Data Realism
Seedfast doesn't produce random placeholder values. It reads your schema and generates data that fits what your product is actually for.
How domain inference works#
Seedfast analyzes table names, column names, data types, and constraints to understand the domain before generating anything. This analysis happens automatically — no configuration required.
A table named orders with columns like status, total_amount, and placed_at tells Seedfast enough to generate plausible order statuses (pending, shipped, delivered), realistic monetary amounts, and timestamps distributed across a reasonable time window.
A table named patients with columns like date_of_birth, diagnosis_code, and attending_physician_id gets a different treatment — Seedfast generates data that fits a medical context, not an e-commerce one.
Examples by domain#
E-commerce
Tables like products, orders, customers, order_items get:
- Product names and descriptions that match the product category
- Order statuses drawn from a realistic lifecycle
- Pricing with plausible distribution (not uniform random)
- Timestamps that reflect realistic purchase patterns
SaaS
Tables like users, workspaces, subscriptions, activity_logs get:
- Email addresses that look real (not
user1@test.com) - Workspace names that fit a B2B context
- Subscription plans matched to your plan column values
- Activity events in logical sequence
HR and internal tools
Tables like employees, departments, salaries, performance_reviews get:
- Full names with realistic distributions
- Job titles and department names that make sense together
- Salary ranges calibrated to role and seniority inferred from column context
Default quality vs. guided quality#
By default, Seedfast squeezes the maximum quality it can from your schema alone.
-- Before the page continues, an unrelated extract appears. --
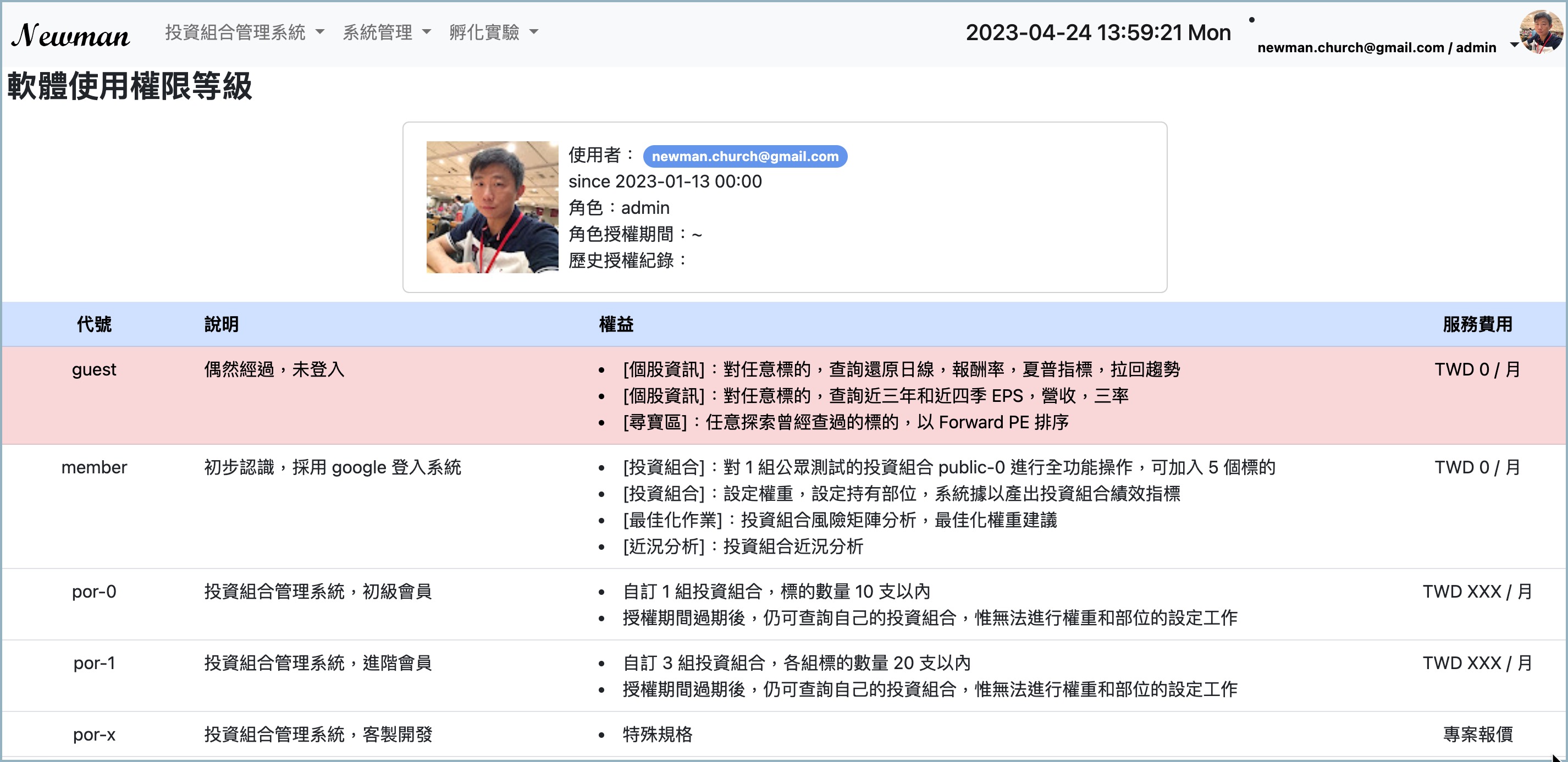This screenshot has width=1568, height=762.
Task: Select the member row code cell
Action: 93,467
The more signal available in your schema — descriptive column names, meaningful enum values, well-named foreign keys — the better the results.
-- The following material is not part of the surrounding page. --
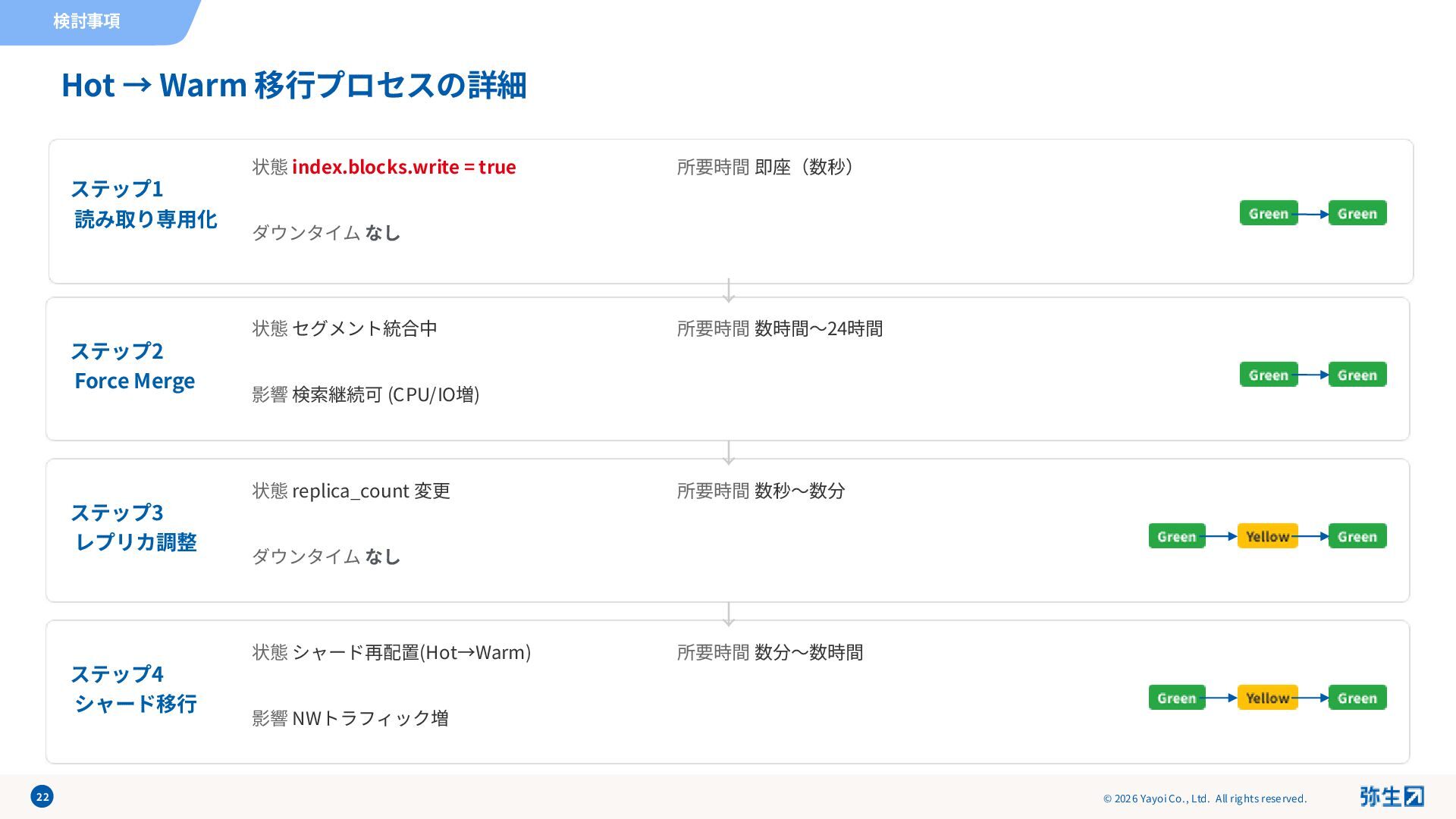Click the down arrow between Step 1 and Step 2

click(x=729, y=290)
When you describe what you need in the scope, results improve further:
# Seedfast infers what it can from the schema
seedfast seed --scope "seed 100 users"
# More context → better data quality
seedfast seed --scope "seed 100 enterprise customers, mostly US-based, with active subscriptions"
The second command produces customers with company names, US addresses, and subscription records that reflect an active state — because you told Seedfast what "customers" means in your context.
Refining realism in interactive mode#
When running seedfast seed without --scope, Seedfast proposes a plan and shows you what it intends to generate. At this point you can refine not just the volume but the character of the data:
Approve? (Y/n): make the orders use European addresses and EUR currency
Seedfast incorporates the instruction and replans. See Scoping for the full interactive workflow.
What stays consistent#
Across all generated data:
- Foreign keys are always valid — Seedfast resolves insert order and generates parent records before dependent ones
- Relationships are coherent — an order belongs to a real customer; a subscription belongs to a real workspace
- Enum and check constraints are respected — status columns only contain values your schema allows
- Data types match exactly — UUIDs, timestamps, integers, and text fields are generated in the correct format
Privacy#
Seedfast generates data from scratch. Your production records are never used as source material or training input. The AI receives only schema metadata — table names, column types, and constraints. See Privacy & Data Handling for details.